Josey Nevins Mayes was born Oct. 14, 1999, in the middle of the State Fair of Texas. Her tired, swollen mother was at the fair that morning, ready to work, when she realized it was time to go to the hospital. She’d already waited five days longer than doctors suggested so she wouldn’t miss the high-traffic sales from Texas-OU weekend.
For all 22 years of Mayes’ life, one of her birthday traditions was to visit Fair Park, where four generations of State Fair family members have worked since 1949.
“Grandpa would stick a candle in anything, from a hamburger to a Nutty Bar to a corny dog,” says Josey’s mother Tami Jo Nevins-Mayes.
This year, when Josey turns 23, the atmosphere will be different: Josey is the boss.

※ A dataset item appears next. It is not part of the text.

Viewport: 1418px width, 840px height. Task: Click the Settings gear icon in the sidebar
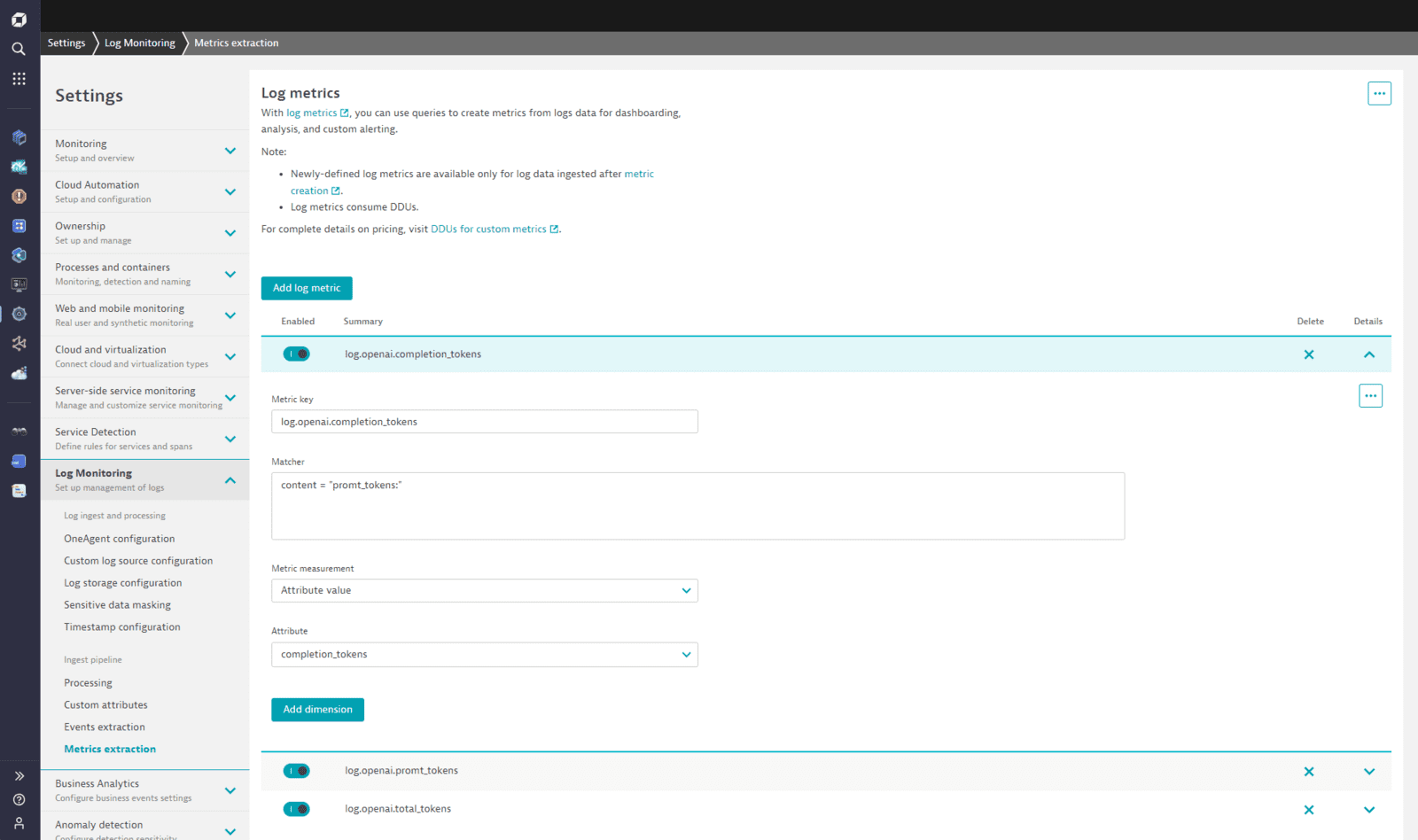point(19,313)
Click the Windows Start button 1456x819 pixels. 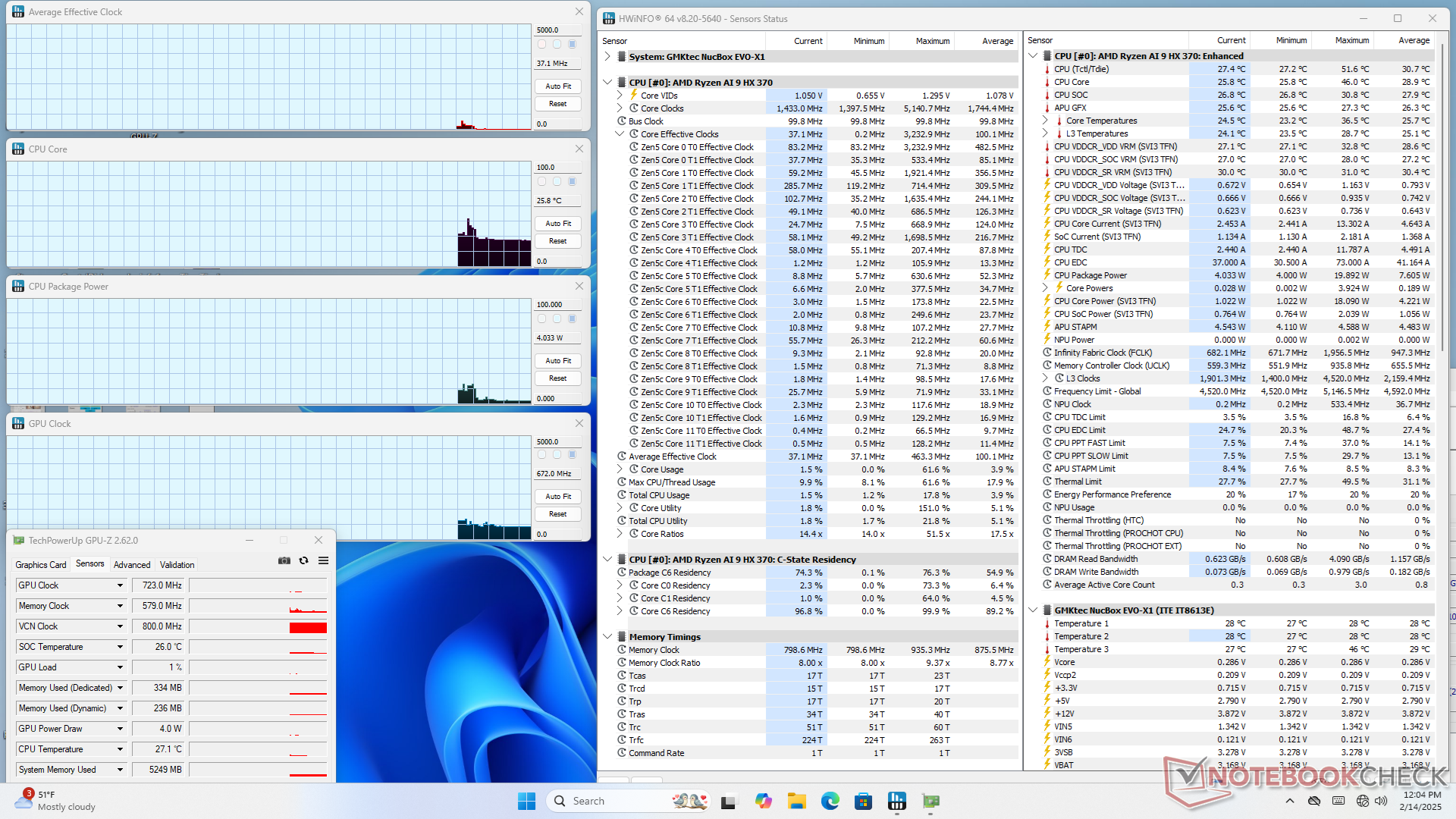click(526, 801)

After graduating from Oklahoma State University in July 2022 with a double major in marketing and entrepreneurship, she took on a partner role with her family’s State Fair concession business, where they operate nine stands selling hamburgers, hot dogs and the like. Her mom, Tami Jo, is far from retired, but she can now lean on her youngest daughter to infuse some new creativity into the business.
Josey succeeded right away, winning a “best taste” trophy at the Big Tex Choice Awards for her fried charcuterie board and becoming the youngest concessionaire to do so. Perhaps a lifetime growing up as a carnival kid prepared her for this seriously competitive food fight, where the winning items tend to be equal parts preposterous and palatable.
Josey’s fried charcuterie board was inspired by her love for making meat-and-cheese boards for dinners with friends. She thought, as only a State Fair kid might, What if we fried all of this? The result is diced mozzarella, salami, prosciutto and green apples, tossed in balsamic vinegar and olive oil, stuffed in a wonton wrapper, deep-fried, and topped with cold goat cheese and Mike’s Hot Honey.
It was delicious, she recalls. And then Josey won.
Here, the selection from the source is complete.